Not that the committee found no issues. Just not so much with actual voters. Initial vote-counting errors in Antrim county resulted from “human errors by election officials, including the failure to update equipment after changing the ballot design,” reports Detroit News. Those errors sparked a cascade of conspiracy theories.

Eric Boehlert at PressRun:

The withering Michigan rebuke is reminiscent of Arizona Republican election officials who have strenuously denounced the charade “audit” that Trump conspiracists have been conducting for months there with no end in sight. (Most recently, they transported Arizona voting system data to a secret hideout in Montana.)

“This is insane just from a competence standpoint,” Arizona Republican Stephen Richer recently told CNN’s Anderson Cooper. “I mean, there is no good reason for doing this.” Added former Arizona Gov. Jan Brewer (R): “I think they should maybe just call it quits. I don’t think that it’s going to serve any purpose. It’s not going to change the election.” 

The sweeping Michigan conclusions this week come as Trump loyalists there push for an Arizona-style ballot review.

Absence of evidence is not evidence of absence

The thorough debunking by the Republican-led senate panel would not stop the Republican-led Michigan state legislature from moving swiftly to make voting harder anyway, including passing on Wednesday bills tightening voter ID rules (Detroit Free Press):

Michigan already requires voters to present an ID at their polling locations. But under current law, voters who don’t have an ID when they show up can sign an affidavit affirming their identity and vote normally. SB 303, which passed the House along a party-line vote, would eliminate that option. 

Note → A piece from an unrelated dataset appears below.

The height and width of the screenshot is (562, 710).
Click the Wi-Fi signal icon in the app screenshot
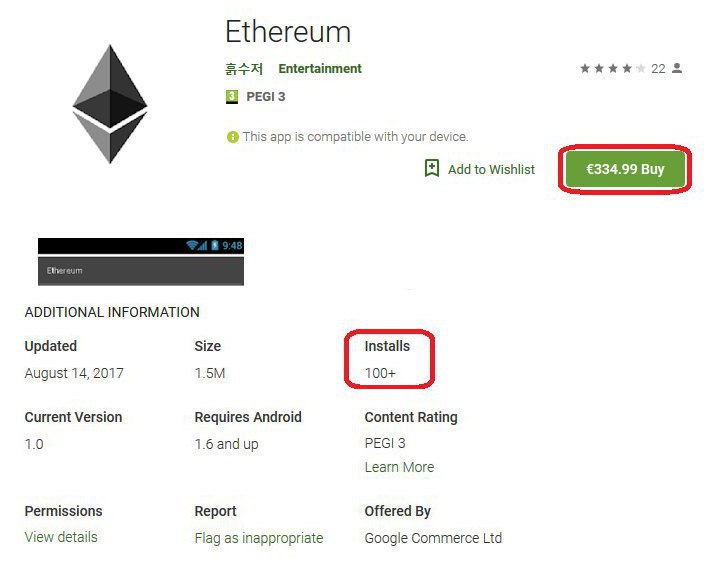(192, 245)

Instead, voters who don’t present an ID on Election Day would have to cast a provisional ballot. SB 304, which also passed the House along party lines, would allow those provisional ballots to be counted  only if a voter goes to his or her local clerk’s office and presents an ID within six days of the election. Earlier versions of the bills were passed in the Senate June 16. The two bills have been returned to the Senate.

Because for voter fraud conspiracists and their lawmaking enablers, absence of evidence is not evidence of absence. Voter confidence they have worked assiduously to undermine must be restored. Someone must be punished. Those someones are voters Republicans believe are likely to vote for Democrats.

The only organized, wide-scale effort to subvert the will of voters is happening in plain view in GOP-controlled legislatures across the country.